The Language Grid is a new infrastructure on the top of the Internet that aims to improve the accessibility and usability of existing language services and so encourage users to create new language services that suit their needs.

Functions of the Language Grid

The Language Grid enables users to easily create new language services by combining existing ones on the Internet. Generally, the word grid is defined as “a system or structure of distributed resources collaborating with each other, and using an open-standard protocol for creating a high quality service.” Our objective, applying the concept of “grid” to ensure collaboration among language services, has not been described before.

The Language Grid has two main structures:

  • Horizontal Language Grid concerns the combination of existing bilingual dictionaries or machine translation systems for standard languages.
  • Vertical Language Grid concerns specific scenes of intercultural collaboration activities, which require new specialized language services.

By the horizontal Language Grid, bilingual dictionaries and machine translation services for ten or more Asian languages will be available in three years. Furthermore, we will collaborate with research institutes in Europe to cover more than twenty different languages. By the vertical Language Grid, various intercultural collaboration activities will be supported such as interpretation in medical hospitals, communication via pictograms among kids around the world, and multilingual workshops to facilitate intercultural activities.

Technology of the Language Grid

Semantic Web technologies will be developed to enable the collaboration needed among language resources and language processing functions. Language resources include bilingual dictionaries, thesauruses, and corpora, while language processing functions include machine translation, morphological analysis, and paraphrase.

The technologies we will pursue are:

  • Language service ontology is a technology to define language service entries in a standardized way.
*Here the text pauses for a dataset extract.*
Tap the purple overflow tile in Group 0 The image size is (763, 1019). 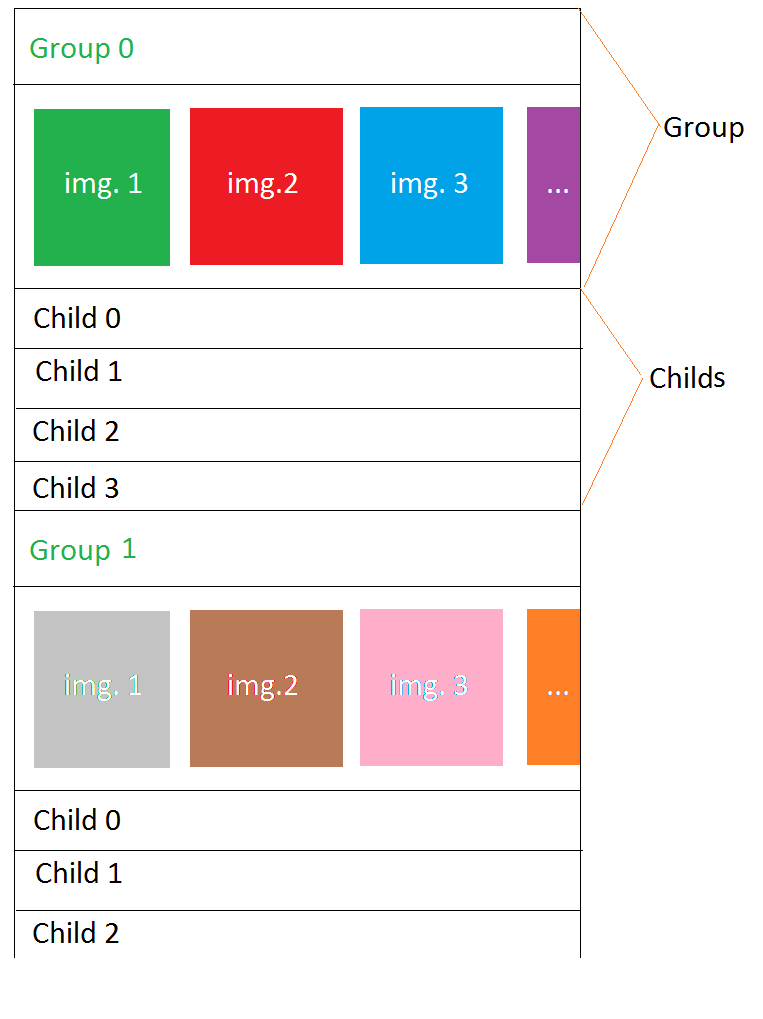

We will collaborate with European research institutes to advance the standardization of language service ontology.
  • Semantic Web service is a technology to use Web services via standard methods. The scenario description language developed in Kyoto University will be used to describe interaction among composite services.

Language service ontology and semantic Web services make it possible to combine bilingual dictionaries and machine translations all over the world. For instance, to realize Japanese-German translation, we can combine atomic services such as Japanese-English and English-German translation.

Project Structure of the Language Grid

The Language Grid project was started in 2005 mainly by researchers from universities and research institutes near Kyoto. This project was officially adopted as a part of the government’s IT strategy at NICT Knowledge Creating Communication Research Center in April 2006.

The feature of this project is the collaboration between industry, government, universities, and citizens. In other words, researchers from NICT, universities, companies and members of NPOs are cooperating to realize the Language Grid. The Language Grid Association has been established at COCON KARSUMA in the center of Kyoto. We use this place for usability testing and for creating business models of the Language Grid.

In three years we will apply the Language Grid in many ways as follows:

  • Medical hospital: Bilingual parallel texts made by medical professionals and those made by local volunteers will be combined to support medical translation services in hospitals.
  • Kids’ communication: Pictograms made by kids around the world, various machine translators and morphological analyzers will be combined to create pictogram chat systems.
  • Multilingual radio production: Various machine translators and bilingual dictionaries are combined to support multilingual workshops for radio program production.